[PARTS OF THE EXERCISE]
**A)** Reproduce word for word the stretch of the Alertmanager page below from "- (mandatory) status: the" through "(as an int)".
**B)** In the Alertmanager page below, which index pattern holds the full JSON representation of an alert?

-------- DOCUMENT --------

Prometheus Alertmanager
Alerting with Prometheus is separated into two parts. Alerting rules in Prometheus servers send alerts to an Alertmanager. The Alertmanager then manages those alerts, including silencing, inhibition, aggregation and sending out notifications via methods such as email, on-call notification systems, and chat platforms.
Storages
When sending data using Prometheus alertmanager documents will be stored OpenSearch, and translated into two different index patterns: * monit_prod_alertmanager_raw_alerts: This will contain the full JSON representation of the alert as provided by Prometheus Alertmanager * monit_prod_alarm_raw_gni: If integration with GNI has been made this will contain the GNI representation of your alert
Send data
The alerts produced by Prometheus and sent by the alertmanager should contain the labels as described by the schema, please note that configuring any of the SNOW parameters will trigger GNI integration.
- (mandatory) timestamp: the timestamp of the alarm (check #1 below)
- (default) source: the source will be set to "prometheus"
- (mandatory) alarm_name: the name of the alarm
- (default) entities: for the case of prometheus, entities will be composed by any joining together any of the following fields available in the message:
- "instance", "pod_name", "pod", "cluster", "service", "producer"
- (mandatory) status: the alarm state, possible values: "resolved" -> OK, "firing" -> FAILURE
- (optional) summary: a short summary of the alarm; if provided it is used as the ticket subject
- (optional) description: a more verbose description of the alarm
- (optional) submitter_environment: environment from where the alarm was fired
- (optional) submitter_hostgroup: hostgroup from where the alarm was fired
- (optional) troubleshooting: A link providing troubleshooting details
- (optional) roger_alarmed: if the alarm is masked by roger or not
- (optional) snow_service_element: the SNOW SE of the incident
- (optional) snow_functional_element: the SNOW FE of the incident
- (optional) snow_assignment_level: the SNOW assignment level of the incident (as an int)
- (optional) snow_hostgroup_grouping: if the incident should be grouped by hostgroup
- (optional) snow_auto_closing: if grouping is disabled, OK alerts automatically close tickets
- (optional) snow_notification_type: the alarm type, possible values: app (default), hw, os
- (optional) snow_watchlist: list of emails that will form the watchlist of the SNOW incident
- (optional) snow_troubleshooting: used historically by nocontacts, will be override by "troubleshooting" if specified
You will need to configure a new receiver with the endpoint to integrate alerts with the MONIT infrastructure, here's a working example:
global:
resolve_timeout: 5m
route:
receiver: default-receiver
group_by:
- alertname
- cluster
- service
- pod_name
routes:
- match:
monit_forward: "true"
receiver: cern-central-monitoring
continue: true
group_wait: 1m
group_interval: 5m
receivers:
- name: default-receiver
- name: cern-central-monitoring
webhook_configs:
- send_resolved: true
http_config: {}
url: http://monit-alarms.cern.ch:10014

-------- ITEMS --------

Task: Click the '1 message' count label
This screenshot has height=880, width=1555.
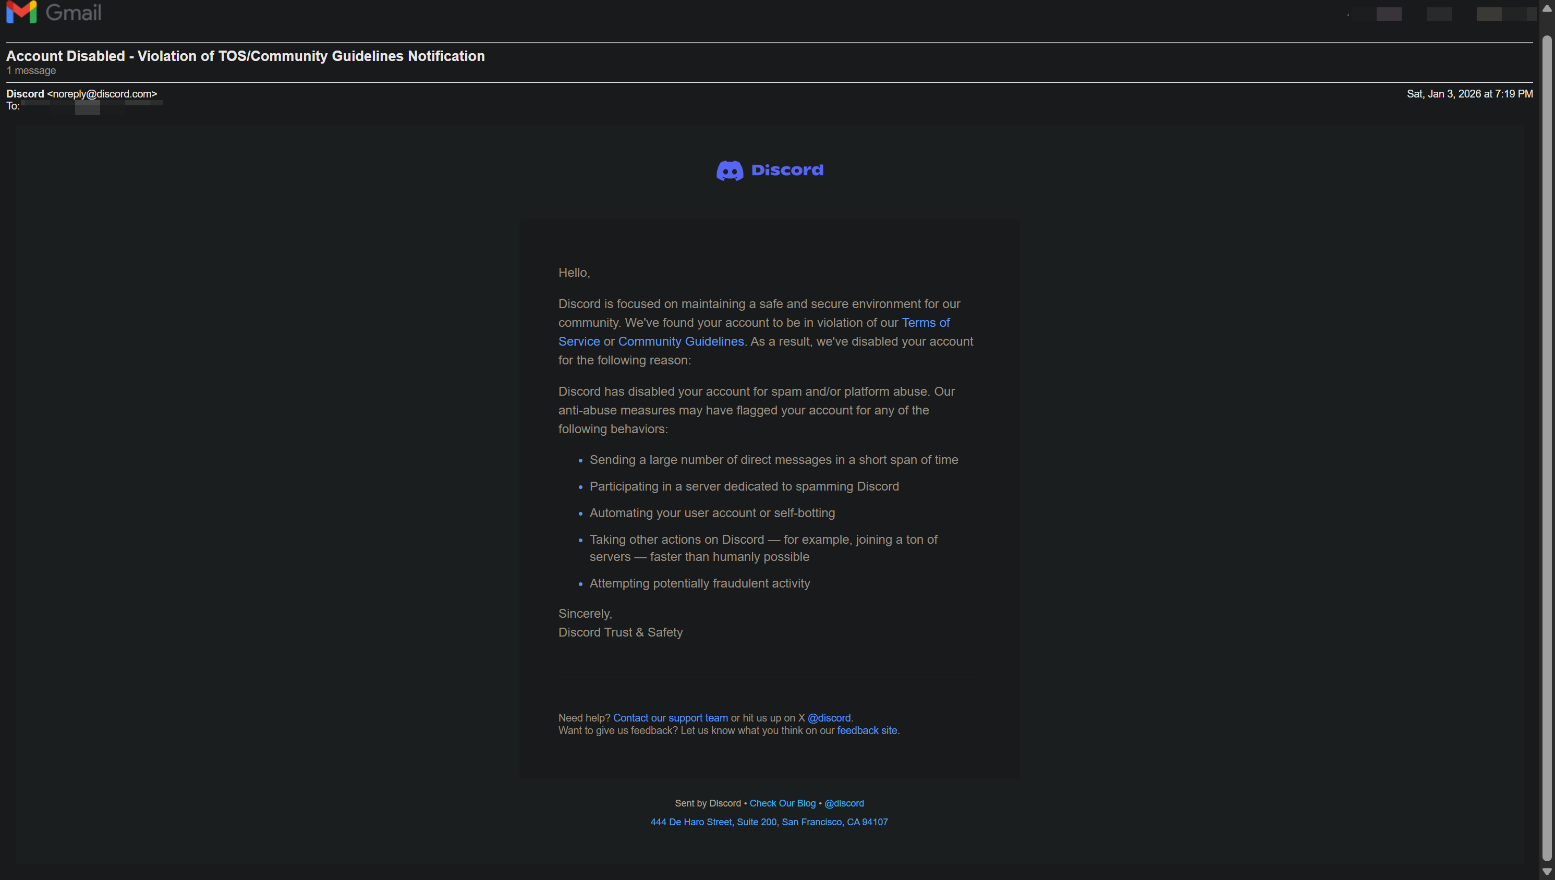Action: 31,71
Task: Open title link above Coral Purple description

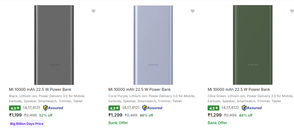Action: [x=139, y=89]
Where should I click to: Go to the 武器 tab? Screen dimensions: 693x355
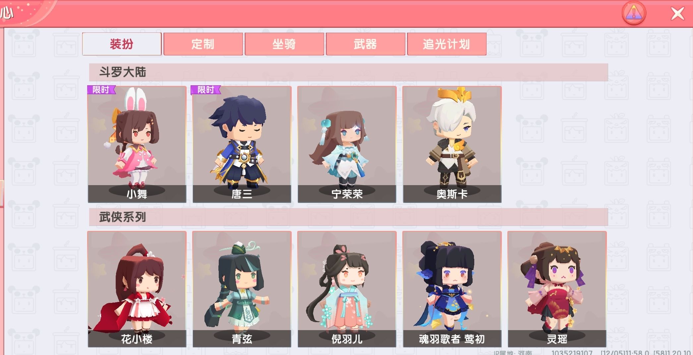(365, 44)
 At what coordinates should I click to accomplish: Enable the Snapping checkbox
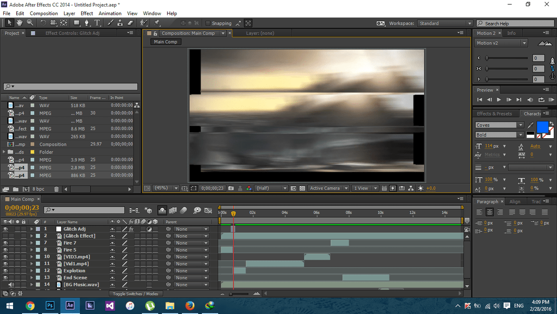click(207, 23)
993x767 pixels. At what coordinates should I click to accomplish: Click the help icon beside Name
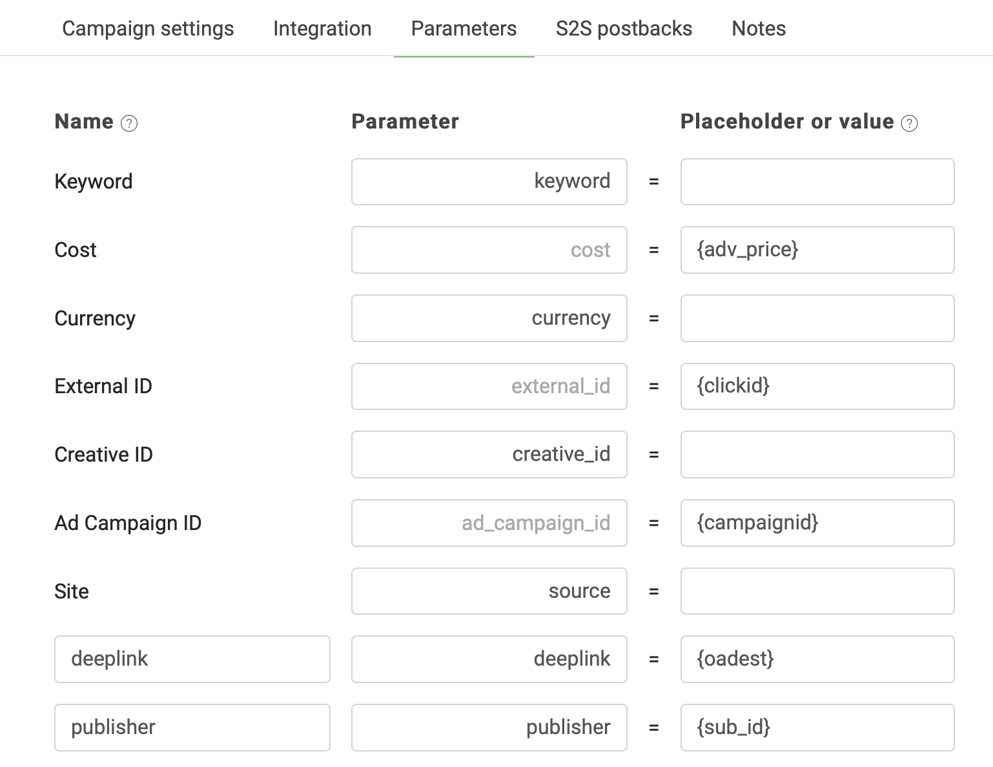point(129,123)
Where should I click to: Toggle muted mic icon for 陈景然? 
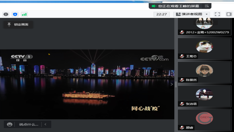click(x=182, y=80)
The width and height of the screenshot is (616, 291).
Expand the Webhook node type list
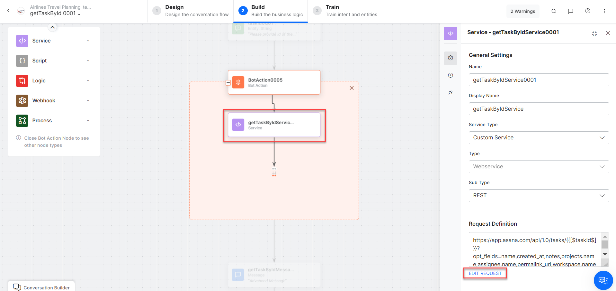88,101
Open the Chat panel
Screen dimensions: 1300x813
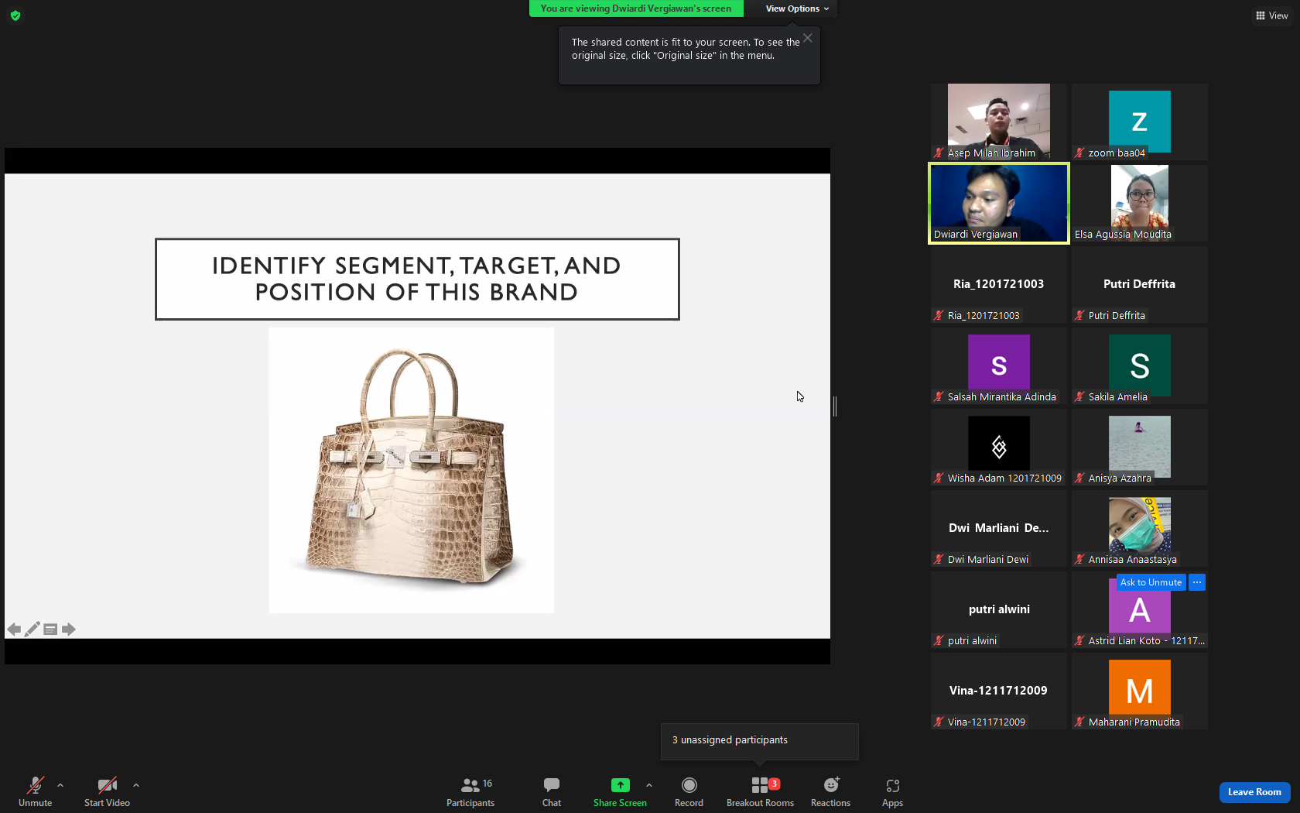pos(552,792)
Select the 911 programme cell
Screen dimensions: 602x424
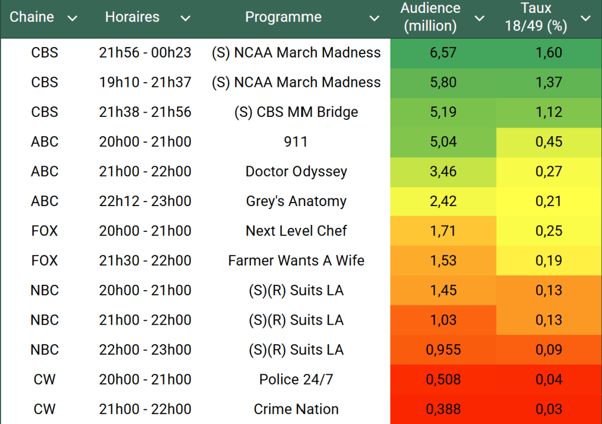click(x=296, y=142)
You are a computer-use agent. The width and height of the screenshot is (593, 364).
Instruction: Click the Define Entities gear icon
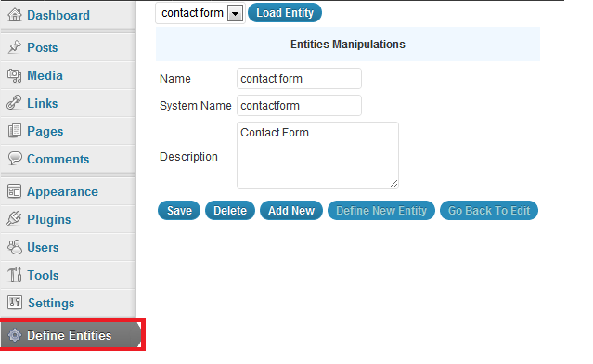coord(15,335)
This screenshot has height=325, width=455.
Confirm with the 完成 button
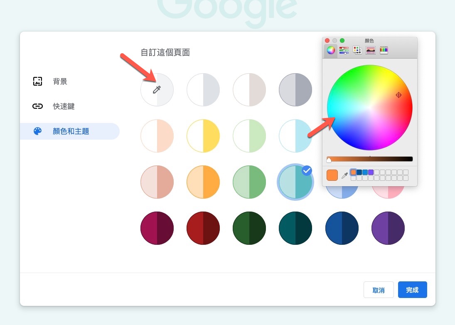pyautogui.click(x=412, y=290)
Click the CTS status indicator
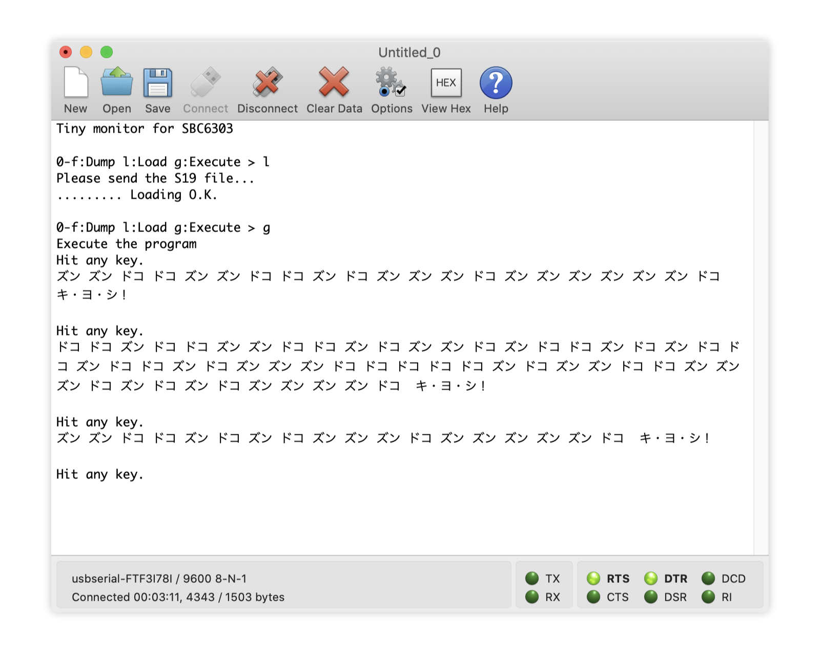820x653 pixels. (x=593, y=597)
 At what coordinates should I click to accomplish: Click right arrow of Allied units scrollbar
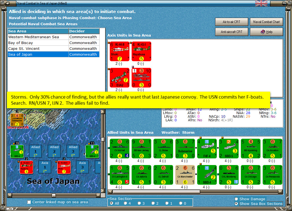(x=280, y=192)
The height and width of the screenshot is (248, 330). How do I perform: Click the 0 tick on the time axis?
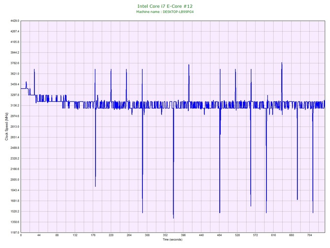(21, 236)
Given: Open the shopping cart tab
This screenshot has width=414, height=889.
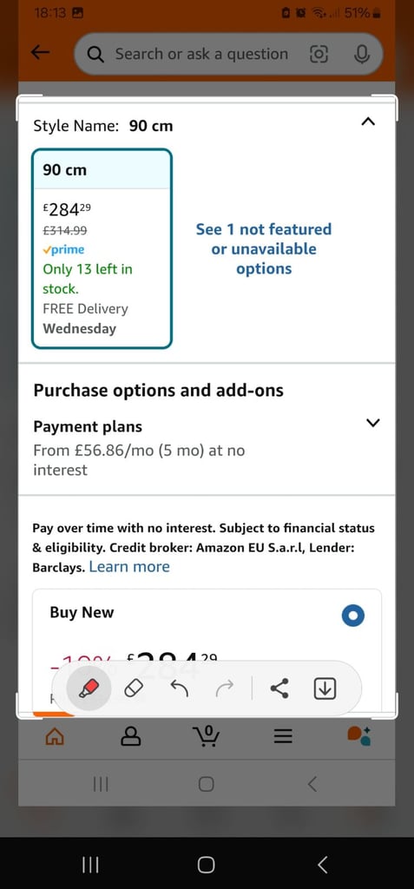Looking at the screenshot, I should coord(207,736).
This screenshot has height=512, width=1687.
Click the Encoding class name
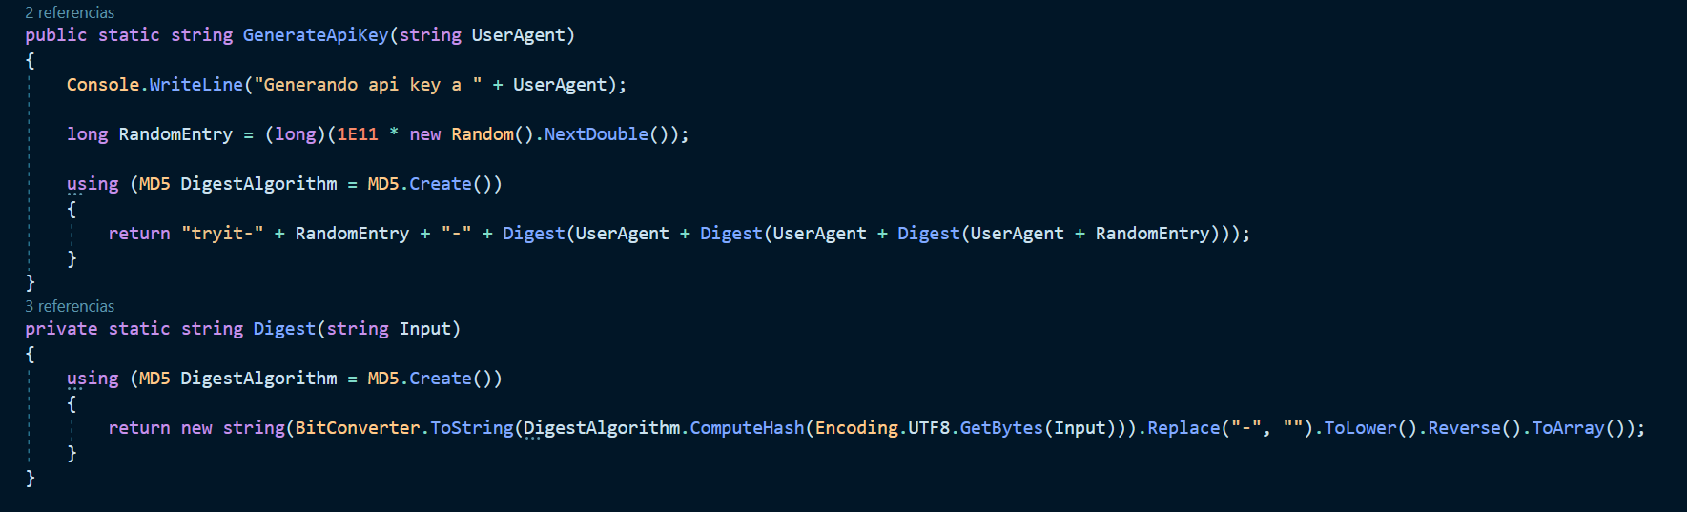(x=856, y=428)
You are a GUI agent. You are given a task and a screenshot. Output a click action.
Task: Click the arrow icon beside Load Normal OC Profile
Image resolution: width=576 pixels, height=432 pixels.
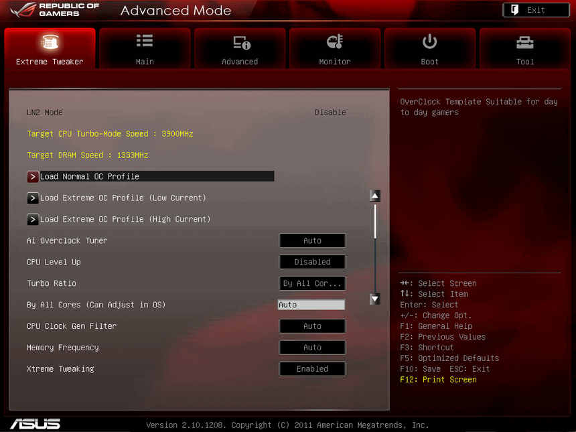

--------

[SOLUTIONS BELOW]
**A)**
- (mandatory) status: the alarm state, possible values: "resolved" -> OK, "firing" -> FAILURE
- (optional) summary: a short summary of the alarm; if provided it is used as the ticket subject
- (optional) description: a more verbose description of the alarm
- (optional) submitter_environment: environment from where the alarm was fired
- (optional) submitter_hostgroup: hostgroup from where the alarm was fired
- (optional) troubleshooting: A link providing troubleshooting details
- (optional) roger_alarmed: if the alarm is masked by roger or not
- (optional) snow_service_element: the SNOW SE of the incident
- (optional) snow_functional_element: the SNOW FE of the incident
- (optional) snow_assignment_level: the SNOW assignment level of the incident (as an int)

**B)** monit_prod_alertmanager_raw_alerts